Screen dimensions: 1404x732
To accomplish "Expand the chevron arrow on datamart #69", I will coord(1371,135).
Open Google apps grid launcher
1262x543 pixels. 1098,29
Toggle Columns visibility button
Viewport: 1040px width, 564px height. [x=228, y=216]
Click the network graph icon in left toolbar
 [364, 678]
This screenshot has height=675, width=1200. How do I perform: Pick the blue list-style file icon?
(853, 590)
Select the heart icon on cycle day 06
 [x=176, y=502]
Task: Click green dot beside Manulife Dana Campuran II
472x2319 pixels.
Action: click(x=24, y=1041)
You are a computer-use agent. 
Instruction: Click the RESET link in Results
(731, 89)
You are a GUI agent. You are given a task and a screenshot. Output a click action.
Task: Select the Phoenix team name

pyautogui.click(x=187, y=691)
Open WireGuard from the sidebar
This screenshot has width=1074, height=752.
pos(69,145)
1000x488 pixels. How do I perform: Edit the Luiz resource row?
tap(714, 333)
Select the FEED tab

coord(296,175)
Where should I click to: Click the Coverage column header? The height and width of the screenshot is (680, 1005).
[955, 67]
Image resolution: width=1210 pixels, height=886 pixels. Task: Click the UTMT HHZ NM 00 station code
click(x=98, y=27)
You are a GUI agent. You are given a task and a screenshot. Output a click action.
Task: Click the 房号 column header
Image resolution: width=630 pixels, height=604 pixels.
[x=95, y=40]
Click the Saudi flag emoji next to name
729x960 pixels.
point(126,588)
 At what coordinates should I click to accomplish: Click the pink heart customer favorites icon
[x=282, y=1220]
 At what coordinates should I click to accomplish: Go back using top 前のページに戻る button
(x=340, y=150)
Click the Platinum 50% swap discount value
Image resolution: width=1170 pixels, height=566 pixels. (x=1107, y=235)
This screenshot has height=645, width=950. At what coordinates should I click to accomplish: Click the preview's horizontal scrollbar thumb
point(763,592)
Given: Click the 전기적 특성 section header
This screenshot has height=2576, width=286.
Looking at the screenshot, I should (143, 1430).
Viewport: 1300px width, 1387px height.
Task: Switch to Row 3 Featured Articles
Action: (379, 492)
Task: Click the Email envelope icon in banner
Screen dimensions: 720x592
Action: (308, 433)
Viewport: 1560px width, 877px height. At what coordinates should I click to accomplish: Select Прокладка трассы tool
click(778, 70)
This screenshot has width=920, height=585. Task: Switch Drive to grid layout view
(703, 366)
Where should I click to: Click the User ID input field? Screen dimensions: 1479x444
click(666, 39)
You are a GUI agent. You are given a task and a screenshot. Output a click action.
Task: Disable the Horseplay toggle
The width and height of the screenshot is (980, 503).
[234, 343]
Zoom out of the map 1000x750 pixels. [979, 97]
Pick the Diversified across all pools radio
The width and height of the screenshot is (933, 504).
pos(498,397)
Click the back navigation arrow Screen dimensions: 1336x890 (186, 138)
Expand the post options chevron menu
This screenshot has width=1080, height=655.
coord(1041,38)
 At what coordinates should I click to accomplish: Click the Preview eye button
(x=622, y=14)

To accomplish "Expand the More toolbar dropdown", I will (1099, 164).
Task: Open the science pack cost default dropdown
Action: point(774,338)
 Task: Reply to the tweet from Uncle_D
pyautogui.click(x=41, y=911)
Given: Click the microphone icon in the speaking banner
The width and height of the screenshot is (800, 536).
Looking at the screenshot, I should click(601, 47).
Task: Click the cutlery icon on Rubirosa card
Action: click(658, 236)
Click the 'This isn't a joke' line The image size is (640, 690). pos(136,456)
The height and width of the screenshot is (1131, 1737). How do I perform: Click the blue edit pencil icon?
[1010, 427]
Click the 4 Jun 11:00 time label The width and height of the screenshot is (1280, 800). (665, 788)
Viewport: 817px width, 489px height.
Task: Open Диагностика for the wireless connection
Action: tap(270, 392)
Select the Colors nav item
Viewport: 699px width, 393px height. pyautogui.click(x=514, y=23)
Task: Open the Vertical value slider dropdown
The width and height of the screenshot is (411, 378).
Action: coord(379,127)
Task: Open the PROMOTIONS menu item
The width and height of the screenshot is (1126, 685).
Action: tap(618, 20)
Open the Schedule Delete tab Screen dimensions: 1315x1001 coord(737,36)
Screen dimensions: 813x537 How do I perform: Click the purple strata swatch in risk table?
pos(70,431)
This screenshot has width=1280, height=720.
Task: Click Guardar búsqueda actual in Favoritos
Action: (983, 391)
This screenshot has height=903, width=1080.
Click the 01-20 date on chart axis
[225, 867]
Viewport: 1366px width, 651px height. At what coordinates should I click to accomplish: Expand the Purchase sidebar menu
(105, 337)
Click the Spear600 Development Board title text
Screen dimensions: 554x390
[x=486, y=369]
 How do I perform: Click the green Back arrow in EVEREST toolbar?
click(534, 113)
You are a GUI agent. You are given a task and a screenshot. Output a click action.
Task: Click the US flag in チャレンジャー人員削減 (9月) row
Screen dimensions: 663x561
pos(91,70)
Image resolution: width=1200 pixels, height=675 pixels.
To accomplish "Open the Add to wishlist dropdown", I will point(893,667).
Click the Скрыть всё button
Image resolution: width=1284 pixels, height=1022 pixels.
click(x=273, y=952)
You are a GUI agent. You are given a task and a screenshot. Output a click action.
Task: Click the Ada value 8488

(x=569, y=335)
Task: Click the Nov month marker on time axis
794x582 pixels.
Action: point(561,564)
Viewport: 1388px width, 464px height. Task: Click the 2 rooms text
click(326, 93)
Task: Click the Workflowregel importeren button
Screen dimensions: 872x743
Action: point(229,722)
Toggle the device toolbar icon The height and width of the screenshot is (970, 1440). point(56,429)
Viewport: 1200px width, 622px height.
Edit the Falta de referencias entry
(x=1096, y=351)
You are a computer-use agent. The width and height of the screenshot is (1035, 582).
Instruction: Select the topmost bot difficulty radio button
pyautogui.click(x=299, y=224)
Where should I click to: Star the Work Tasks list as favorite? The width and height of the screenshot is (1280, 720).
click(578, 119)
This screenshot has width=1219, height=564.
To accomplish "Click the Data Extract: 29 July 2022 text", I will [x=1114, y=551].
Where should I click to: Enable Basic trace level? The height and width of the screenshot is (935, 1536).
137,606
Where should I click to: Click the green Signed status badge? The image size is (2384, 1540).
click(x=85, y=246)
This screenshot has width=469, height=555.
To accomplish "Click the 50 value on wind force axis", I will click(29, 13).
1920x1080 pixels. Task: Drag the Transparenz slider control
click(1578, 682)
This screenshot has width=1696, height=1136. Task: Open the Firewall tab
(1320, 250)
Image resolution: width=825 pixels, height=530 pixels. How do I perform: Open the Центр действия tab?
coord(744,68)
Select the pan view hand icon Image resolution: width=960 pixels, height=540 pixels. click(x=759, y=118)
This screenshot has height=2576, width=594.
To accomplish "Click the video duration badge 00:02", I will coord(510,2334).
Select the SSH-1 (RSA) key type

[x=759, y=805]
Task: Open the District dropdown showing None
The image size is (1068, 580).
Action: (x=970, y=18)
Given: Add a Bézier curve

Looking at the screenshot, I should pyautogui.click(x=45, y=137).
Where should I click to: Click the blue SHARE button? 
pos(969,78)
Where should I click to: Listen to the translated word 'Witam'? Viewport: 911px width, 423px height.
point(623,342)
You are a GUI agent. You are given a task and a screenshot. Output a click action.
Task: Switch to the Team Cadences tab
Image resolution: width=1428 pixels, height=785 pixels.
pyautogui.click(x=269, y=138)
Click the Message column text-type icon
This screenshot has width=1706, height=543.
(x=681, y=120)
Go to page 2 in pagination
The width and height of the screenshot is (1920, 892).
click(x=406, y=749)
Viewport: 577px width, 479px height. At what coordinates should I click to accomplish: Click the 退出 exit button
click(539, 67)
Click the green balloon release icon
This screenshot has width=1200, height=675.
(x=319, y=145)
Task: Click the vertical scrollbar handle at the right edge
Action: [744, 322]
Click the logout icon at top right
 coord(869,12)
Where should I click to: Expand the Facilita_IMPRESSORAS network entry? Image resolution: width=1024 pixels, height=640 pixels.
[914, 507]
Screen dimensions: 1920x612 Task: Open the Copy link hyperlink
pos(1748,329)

★ ★ ★ ★

**Problem requirements**
Give back exactly the lines above starting at the line where "Preview eye button" appears and ending at the line where "Given: Click the microphone" appears, both included, with no other lines.

**Result of this exercise**
 At what coordinates should I click to accomplish: Click the Preview eye button
(x=622, y=14)

To accomplish "Expand the More toolbar dropdown", I will (1099, 164).
Task: Open the science pack cost default dropdown
Action: point(774,338)
 Task: Reply to the tweet from Uncle_D
pyautogui.click(x=41, y=911)
Given: Click the microphone icon in the speaking banner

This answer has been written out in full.